▶ _PROBLEM DESCRIPTION_:
Set down, unchanged, the stretch of the items from the line containing "You are a GUI" through the line containing "pyautogui.click(x=242, y=31)", including both of those lines.

▶ _DATASET_:
######

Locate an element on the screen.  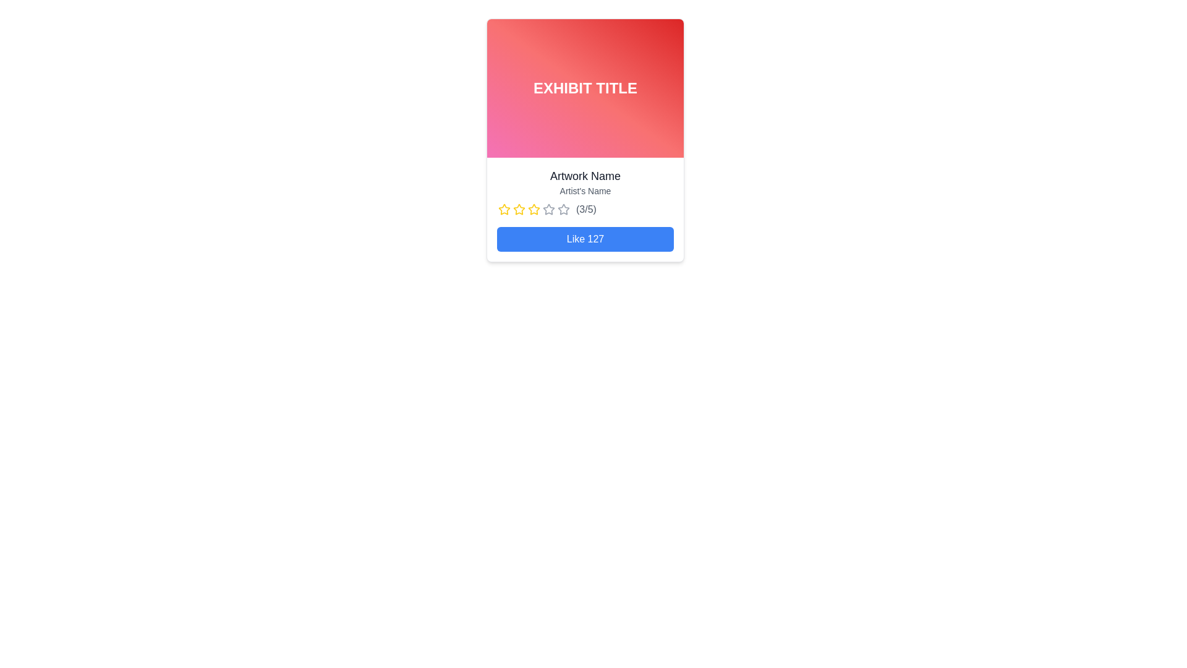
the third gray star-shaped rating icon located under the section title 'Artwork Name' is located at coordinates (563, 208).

######

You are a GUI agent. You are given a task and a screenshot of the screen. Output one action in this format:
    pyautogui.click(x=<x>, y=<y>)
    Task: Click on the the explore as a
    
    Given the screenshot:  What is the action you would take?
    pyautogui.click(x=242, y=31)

######

▶ _ANSWER FOR THIS EXERCISE_:
You are a GUI agent. You are given a task and a screenshot of the screen. Output one action in this format:
    pyautogui.click(x=<x>, y=<y>)
    Task: Click on the the explore as a
    
    Given the screenshot:  What is the action you would take?
    pyautogui.click(x=242, y=31)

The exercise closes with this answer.